Cuando terminó de colocarse la peluca, Ned se miró otra vez al espejo y no pudo evitar una maldición.

—¡Joder! Parezco un travestí.

—Lo importante —dijo Rocambole— es que nadie te reconozca.

—Con esta facha no me reconozco ni yo mismo…

—Eso era lo que querías y eso es lo que tienes.

Rocambole sacó una foto al nuevo Ned y se dispuso a falsificar el pasaporte que necesitaba para abandonar Estados Unidos. En eso era un auténtico maestro. Lo tuvo listo en pocos minutos, con los sellos oficiales correspondientes, la banda magnética grabada e incluso algunas hojas con la estampación aduanera de varios países supuestamente visitados.

—Aquí lo tienes. Voy por el dinero que me has pedido. Espero recuperarlo, con intereses y con el pago de todo el trabajo de hoy.

—En cuanto me sea posible. Y gracias, amigo.

—Todo para joder a los que quieren controlarnos. Bastardos…

Rocambole salió de nuevo de la trastienda. Poco después regresó corriendo, con el rostro desencajado. En la mano sostenía el fajo de billetes que iba a dar a Ned.

—¡Te han descubierto!

—¡¿Qué…?!

—La policía esta fuera. Tienes que salir de aquí.

—¿Por dónde? —preguntó Ned, visiblemente alterado.

—¡Sígueme, deprisa!

Los dos hombres bajaron por una escalera que conectaba la tienda con el sótano. Atravesaron el garaje de Rocambole, con sus motos y sus trastos, y siguieron hasta una portezuela escondida detrás de un mueble con herramientas.

—Es un pasadizo que discurre por debajo de la calle. Este local perteneció a unos mafiosos, y lo usaban para huir de la policía. Justo como tú ahora.

El gigante descorrió un cerrojo y abrió la puerta metálica. Los goznes, sin engrasar en años, emitieron un chirrido.

—¡Vamos, apresúrate! —dijo Rocambole al tiempo que le daba una linterna.

En cuanto desapareció por el interior, a gatas, el gigante cerró la puerta y la ocultó de nuevo tras el mueble. Arriba se escuchó un fuerte golpe.

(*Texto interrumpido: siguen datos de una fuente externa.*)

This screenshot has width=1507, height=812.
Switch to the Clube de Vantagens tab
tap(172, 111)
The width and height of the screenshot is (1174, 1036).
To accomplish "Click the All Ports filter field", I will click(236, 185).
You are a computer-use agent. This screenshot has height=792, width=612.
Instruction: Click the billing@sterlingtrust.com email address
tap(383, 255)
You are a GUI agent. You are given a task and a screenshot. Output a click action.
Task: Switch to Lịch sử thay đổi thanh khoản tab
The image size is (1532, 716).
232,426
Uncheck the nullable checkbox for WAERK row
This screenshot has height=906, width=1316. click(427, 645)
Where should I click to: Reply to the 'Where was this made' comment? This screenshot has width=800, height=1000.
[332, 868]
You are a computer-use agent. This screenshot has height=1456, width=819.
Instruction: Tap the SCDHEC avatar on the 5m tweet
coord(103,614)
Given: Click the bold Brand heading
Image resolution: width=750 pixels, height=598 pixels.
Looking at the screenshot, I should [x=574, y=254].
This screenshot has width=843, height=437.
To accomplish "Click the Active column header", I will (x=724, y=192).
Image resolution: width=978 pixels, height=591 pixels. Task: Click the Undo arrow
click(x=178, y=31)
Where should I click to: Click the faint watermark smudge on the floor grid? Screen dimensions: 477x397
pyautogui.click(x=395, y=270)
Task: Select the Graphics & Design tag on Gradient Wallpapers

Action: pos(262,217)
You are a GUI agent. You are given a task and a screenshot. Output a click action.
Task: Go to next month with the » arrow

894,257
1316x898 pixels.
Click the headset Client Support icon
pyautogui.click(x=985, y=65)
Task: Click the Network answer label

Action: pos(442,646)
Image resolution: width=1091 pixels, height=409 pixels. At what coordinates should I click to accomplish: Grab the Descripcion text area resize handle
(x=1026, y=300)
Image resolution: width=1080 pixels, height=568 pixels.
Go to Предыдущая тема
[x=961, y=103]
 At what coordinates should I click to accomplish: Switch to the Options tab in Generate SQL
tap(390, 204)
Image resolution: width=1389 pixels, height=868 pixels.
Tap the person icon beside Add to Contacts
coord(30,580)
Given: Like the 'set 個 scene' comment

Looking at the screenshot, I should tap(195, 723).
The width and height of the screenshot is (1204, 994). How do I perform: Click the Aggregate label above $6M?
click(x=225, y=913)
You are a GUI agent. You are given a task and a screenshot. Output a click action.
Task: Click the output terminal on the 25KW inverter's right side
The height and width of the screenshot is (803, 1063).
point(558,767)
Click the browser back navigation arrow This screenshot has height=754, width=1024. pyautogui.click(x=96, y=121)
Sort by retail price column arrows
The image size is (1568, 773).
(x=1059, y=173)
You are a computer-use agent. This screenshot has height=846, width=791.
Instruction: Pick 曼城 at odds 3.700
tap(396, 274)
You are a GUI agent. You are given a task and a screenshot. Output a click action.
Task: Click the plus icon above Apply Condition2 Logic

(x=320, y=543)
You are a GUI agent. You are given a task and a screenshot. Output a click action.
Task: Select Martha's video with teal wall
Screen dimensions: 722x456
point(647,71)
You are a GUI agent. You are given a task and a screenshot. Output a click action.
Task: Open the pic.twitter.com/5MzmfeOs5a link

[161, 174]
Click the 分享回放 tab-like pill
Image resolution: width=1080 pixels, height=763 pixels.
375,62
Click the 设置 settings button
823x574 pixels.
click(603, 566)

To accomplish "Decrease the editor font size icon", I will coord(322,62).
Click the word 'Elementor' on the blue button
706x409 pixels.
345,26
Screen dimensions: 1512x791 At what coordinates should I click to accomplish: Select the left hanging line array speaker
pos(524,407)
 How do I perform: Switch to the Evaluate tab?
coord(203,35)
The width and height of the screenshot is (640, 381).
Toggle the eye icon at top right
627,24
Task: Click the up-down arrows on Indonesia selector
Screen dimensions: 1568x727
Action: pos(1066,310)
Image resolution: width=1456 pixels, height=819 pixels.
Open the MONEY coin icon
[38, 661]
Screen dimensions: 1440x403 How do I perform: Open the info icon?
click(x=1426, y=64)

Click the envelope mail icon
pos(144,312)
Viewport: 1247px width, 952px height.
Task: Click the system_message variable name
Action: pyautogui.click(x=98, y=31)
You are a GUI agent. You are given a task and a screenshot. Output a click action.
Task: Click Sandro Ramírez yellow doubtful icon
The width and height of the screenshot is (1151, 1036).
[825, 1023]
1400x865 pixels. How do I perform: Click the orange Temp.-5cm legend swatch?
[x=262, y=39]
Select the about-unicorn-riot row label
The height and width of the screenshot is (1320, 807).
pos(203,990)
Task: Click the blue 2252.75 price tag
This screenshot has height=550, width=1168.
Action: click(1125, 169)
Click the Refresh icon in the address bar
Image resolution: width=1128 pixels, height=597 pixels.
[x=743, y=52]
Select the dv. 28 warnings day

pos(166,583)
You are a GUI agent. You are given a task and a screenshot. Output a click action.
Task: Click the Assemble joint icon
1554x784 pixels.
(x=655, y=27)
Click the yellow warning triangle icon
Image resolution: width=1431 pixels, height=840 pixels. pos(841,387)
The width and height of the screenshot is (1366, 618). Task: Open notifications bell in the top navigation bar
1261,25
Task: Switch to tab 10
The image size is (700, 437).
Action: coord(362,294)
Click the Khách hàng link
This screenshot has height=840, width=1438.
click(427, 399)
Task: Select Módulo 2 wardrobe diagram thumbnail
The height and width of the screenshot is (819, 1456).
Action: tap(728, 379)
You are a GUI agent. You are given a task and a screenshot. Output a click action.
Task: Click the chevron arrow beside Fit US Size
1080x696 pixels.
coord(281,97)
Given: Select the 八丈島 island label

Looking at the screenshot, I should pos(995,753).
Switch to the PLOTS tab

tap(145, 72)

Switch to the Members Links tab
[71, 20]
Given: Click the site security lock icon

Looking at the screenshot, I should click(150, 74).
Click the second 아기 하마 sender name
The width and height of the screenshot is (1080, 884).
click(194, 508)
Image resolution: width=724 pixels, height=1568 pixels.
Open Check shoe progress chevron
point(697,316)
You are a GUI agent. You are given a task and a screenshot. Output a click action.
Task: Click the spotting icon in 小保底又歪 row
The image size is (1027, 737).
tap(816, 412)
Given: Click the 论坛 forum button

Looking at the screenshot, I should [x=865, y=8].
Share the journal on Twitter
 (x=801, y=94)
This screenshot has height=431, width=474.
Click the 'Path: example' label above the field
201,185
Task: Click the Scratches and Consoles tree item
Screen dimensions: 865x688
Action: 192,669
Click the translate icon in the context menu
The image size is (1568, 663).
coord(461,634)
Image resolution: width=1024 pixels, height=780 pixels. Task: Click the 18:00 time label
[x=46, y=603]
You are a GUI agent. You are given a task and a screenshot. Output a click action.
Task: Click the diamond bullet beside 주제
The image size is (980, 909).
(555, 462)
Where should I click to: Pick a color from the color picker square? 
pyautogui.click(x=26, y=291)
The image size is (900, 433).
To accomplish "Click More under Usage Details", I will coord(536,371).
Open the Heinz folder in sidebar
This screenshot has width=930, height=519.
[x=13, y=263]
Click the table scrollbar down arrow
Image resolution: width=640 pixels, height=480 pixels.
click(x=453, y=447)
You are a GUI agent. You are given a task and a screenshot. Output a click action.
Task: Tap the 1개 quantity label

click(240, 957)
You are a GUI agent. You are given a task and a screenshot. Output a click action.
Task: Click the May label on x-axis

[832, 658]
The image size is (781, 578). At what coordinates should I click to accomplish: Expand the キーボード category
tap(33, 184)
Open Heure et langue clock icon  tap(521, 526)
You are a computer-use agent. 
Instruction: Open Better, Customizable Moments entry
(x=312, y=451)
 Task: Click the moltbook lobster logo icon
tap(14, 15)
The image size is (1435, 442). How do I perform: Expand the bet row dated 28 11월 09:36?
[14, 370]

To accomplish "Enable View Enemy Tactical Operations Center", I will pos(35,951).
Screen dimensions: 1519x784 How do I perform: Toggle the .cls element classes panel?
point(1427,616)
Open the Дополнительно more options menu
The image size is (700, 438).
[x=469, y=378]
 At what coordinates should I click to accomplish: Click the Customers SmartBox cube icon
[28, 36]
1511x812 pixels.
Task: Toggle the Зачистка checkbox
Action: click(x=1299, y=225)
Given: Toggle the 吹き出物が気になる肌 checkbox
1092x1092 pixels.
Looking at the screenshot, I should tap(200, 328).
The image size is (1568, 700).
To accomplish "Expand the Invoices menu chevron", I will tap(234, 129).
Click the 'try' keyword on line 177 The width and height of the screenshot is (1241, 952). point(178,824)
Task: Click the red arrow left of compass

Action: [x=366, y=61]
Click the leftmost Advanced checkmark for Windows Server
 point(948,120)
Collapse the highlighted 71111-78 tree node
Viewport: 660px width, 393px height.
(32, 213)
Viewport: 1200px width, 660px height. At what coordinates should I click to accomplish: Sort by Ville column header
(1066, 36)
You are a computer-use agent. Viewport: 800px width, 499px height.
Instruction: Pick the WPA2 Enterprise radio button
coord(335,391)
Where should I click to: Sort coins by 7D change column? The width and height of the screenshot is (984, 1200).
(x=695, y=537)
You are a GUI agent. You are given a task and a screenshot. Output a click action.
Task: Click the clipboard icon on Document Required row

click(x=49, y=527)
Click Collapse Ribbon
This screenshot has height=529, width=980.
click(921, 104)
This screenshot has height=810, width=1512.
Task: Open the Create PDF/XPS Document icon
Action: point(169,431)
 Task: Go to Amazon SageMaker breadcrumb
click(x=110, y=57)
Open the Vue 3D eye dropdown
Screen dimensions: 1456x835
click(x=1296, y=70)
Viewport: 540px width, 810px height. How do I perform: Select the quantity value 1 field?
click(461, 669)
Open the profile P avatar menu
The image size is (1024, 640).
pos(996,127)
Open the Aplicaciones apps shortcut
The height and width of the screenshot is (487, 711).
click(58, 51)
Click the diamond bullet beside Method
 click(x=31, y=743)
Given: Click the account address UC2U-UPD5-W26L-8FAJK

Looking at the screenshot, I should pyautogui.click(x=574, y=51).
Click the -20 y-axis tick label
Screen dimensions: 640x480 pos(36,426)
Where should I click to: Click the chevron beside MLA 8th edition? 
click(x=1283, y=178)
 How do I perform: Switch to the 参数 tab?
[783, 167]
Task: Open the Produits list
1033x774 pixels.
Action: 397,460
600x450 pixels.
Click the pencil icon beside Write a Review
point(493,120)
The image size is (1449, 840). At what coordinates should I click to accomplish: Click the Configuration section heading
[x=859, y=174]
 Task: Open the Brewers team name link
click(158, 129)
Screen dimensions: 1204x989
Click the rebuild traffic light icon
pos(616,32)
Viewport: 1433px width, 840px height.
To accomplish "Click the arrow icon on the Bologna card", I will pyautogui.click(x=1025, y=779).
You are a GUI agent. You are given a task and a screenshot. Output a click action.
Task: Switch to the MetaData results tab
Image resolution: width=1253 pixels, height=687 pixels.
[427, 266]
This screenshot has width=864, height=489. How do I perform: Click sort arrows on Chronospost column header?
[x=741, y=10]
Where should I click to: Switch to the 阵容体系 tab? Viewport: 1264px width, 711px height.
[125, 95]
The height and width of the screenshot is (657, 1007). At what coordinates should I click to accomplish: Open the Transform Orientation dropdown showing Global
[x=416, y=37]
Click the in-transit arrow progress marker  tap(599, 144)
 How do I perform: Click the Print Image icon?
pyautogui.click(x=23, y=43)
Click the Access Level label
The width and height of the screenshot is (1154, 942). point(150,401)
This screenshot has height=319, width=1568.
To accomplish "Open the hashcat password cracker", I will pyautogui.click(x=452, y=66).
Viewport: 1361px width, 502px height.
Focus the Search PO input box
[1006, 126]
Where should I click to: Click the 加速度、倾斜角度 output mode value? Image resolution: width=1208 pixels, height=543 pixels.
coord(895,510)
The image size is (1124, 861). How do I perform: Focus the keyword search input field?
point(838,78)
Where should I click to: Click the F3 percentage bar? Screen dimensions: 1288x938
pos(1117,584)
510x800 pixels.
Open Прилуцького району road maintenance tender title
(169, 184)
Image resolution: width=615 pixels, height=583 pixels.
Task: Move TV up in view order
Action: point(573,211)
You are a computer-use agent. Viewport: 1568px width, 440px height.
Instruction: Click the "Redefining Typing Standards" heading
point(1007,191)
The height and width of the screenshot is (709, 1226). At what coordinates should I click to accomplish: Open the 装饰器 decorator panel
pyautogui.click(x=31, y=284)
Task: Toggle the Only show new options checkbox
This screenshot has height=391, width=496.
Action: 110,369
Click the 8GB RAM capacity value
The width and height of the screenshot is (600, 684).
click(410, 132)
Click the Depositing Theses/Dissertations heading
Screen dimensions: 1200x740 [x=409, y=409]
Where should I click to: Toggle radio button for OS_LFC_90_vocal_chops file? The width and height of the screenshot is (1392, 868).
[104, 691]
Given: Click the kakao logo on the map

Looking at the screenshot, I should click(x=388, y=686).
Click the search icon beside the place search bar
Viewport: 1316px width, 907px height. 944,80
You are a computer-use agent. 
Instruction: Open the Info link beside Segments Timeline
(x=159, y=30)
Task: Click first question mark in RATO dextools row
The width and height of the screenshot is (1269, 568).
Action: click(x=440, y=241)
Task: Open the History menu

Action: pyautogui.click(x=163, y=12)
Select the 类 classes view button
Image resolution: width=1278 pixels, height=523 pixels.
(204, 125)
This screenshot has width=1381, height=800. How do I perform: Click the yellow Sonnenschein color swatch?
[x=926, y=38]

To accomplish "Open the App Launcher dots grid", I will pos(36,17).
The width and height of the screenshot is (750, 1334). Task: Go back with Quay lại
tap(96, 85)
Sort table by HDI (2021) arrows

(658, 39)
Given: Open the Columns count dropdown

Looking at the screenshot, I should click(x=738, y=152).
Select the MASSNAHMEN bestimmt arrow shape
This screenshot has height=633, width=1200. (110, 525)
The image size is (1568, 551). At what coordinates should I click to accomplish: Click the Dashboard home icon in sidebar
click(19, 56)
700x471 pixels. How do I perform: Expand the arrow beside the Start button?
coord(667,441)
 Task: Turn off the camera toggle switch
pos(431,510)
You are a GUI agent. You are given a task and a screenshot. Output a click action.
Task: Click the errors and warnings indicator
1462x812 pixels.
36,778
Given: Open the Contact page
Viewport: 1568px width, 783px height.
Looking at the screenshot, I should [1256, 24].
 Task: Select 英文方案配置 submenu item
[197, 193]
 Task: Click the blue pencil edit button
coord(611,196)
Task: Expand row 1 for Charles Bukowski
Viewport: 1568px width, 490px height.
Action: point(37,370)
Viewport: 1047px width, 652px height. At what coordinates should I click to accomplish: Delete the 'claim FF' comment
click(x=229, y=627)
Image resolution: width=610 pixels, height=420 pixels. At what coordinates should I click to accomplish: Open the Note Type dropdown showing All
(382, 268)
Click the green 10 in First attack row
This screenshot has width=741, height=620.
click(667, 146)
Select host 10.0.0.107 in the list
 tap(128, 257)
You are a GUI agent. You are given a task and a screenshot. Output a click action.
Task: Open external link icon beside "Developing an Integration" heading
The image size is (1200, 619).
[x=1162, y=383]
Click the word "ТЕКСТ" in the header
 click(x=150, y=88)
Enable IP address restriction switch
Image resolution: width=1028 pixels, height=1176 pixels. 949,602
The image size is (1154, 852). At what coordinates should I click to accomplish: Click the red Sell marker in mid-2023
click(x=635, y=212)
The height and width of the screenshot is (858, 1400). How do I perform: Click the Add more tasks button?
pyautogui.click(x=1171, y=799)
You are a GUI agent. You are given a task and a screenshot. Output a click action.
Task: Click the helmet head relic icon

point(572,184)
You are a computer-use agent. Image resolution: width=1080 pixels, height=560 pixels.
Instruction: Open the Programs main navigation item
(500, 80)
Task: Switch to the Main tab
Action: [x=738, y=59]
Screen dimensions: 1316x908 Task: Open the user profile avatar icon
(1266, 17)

Rocambole manchó sus manos de grasa y cogió un trapo mugriento y una llave inglesa, y se colocó agachado junto a una de las motos, como si estuviera arreglándola.

Los agentes de paisano aparecieron enseguida por la escalera, apuntándole con sus armas.

—¡Al suelo! —gritó uno de ellos.

Rocambole soltó lo que tenía entre manos y se incorporó.

—¡Al suelo, he dicho!

El falsificador obedeció mientras el agente se aproximaba a él con cuidado.

—¿Dónde está Ned Horton? ¡Conteste!

—No conozco a nadie con ese nombre.

Un reguero de sangre sucedió a las palabras de Rocambole. El agente le había dado una patada en la boca sin contemplaciones. Su misión era encontrar el fugitivo y no iba a perder el tiempo con buenos modales.

Desde el túnel por el que avanzaba en su huida, Ned escuchó los gritos, retumbando en las paredes desnudas del agujero. Se detuvo un instante, temiendo por la vida del hombre que tanto le había ayudado. Pero debía continuar. El objetivo de llegar hasta Lightman y alertarle del peligro superaba cualquier otra consideración.

Trató de dejar su mente en blanco y ocuparla por entero con lo que estaba haciendo: la necesidad inmediata de escapar de sus perseguidores, llegar al aeropuerto y volar de Las Vegas hacia la vieja Europa.

39

La salida del túnel parecía obstruida. Ned empujó la portezuela con todas sus fuerzas. Se dio la vuelta, agachado en el pequeño agujero, y colocó las plantas de sus pies en ella. No tenía dónde cargar el peso de su cuerpo ni quería dar patadas, por si el ruido alertaba a quienquiera que pudiera estar al otro lado. Le faltaba una de las bases de la palanca: el punto de apoyo.

Aun así, logró hacer más fuerza que antes y la vetusta portezuela cedió un poco, oyó un agudo chirrido y un leve haz de luz se coló en la oscura galería. Ya no importaba hacer más ruido. Tumbado en el suelo, levantó una de sus piernas y lanzó una patada. La luz aumentó. La siguiente patada coincidió con el sonido de alguna clase de objeto desmoronándose.